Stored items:

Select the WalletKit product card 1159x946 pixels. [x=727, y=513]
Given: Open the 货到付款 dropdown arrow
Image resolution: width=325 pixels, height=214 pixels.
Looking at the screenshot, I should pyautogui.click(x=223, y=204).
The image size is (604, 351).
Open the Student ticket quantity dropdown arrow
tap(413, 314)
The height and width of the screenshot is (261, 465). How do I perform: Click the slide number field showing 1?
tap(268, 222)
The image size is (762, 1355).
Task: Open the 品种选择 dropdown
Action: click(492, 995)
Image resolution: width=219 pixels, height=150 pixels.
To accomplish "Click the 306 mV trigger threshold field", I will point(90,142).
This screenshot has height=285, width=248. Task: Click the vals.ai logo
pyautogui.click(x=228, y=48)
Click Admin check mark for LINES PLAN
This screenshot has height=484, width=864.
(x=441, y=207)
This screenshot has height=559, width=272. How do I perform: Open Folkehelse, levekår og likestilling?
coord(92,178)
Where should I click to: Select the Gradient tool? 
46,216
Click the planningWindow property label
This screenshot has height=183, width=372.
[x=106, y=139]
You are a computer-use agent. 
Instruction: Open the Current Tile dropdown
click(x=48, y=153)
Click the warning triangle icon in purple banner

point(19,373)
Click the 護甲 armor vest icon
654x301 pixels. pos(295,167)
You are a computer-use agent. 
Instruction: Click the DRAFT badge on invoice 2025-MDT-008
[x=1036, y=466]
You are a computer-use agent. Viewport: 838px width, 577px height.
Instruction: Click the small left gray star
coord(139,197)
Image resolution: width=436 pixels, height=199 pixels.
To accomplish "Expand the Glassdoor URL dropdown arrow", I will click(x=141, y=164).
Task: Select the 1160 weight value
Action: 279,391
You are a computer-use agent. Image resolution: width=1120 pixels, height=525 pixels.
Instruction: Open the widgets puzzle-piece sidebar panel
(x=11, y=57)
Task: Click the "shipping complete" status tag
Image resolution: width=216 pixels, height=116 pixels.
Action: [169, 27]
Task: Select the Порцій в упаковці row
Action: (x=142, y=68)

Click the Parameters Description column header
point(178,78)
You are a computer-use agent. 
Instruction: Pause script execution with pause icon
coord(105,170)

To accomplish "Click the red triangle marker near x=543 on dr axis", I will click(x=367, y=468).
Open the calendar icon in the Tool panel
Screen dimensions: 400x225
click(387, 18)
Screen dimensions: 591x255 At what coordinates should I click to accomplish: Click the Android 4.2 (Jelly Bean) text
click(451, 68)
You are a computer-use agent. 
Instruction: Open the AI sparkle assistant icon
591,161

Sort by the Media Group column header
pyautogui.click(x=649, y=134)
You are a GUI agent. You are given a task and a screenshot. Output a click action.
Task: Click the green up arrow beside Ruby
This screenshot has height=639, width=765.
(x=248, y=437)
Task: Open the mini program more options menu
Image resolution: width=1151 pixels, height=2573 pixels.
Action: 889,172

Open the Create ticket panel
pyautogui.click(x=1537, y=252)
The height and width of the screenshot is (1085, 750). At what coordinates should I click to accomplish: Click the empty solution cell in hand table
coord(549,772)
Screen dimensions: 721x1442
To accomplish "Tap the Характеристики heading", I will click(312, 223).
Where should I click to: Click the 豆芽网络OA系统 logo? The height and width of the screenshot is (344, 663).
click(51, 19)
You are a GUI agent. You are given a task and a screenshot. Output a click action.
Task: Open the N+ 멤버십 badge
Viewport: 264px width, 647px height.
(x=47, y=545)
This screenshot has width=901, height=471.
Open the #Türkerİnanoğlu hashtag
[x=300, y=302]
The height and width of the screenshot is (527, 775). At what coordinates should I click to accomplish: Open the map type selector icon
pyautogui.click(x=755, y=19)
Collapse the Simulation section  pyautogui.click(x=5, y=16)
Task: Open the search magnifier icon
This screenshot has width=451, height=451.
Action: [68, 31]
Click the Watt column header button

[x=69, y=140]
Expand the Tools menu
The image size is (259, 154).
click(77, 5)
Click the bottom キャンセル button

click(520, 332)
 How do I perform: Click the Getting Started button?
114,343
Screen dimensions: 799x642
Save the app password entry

- **TASK BRIEF**:
Transcribe each line of the data above, unaltered, from the one where "Click the warning" appears to the one where "Image resolution: width=436" appears, inclusive of both.

- **COMPLETED EXERCISE**:
Click the warning triangle icon in purple banner

point(19,373)
Click the 護甲 armor vest icon
654x301 pixels. pos(295,167)
You are a computer-use agent. 
Instruction: Click the DRAFT badge on invoice 2025-MDT-008
[x=1036, y=466]
You are a computer-use agent. Viewport: 838px width, 577px height.
Instruction: Click the small left gray star
coord(139,197)
Image resolution: width=436 pixels, height=199 pixels.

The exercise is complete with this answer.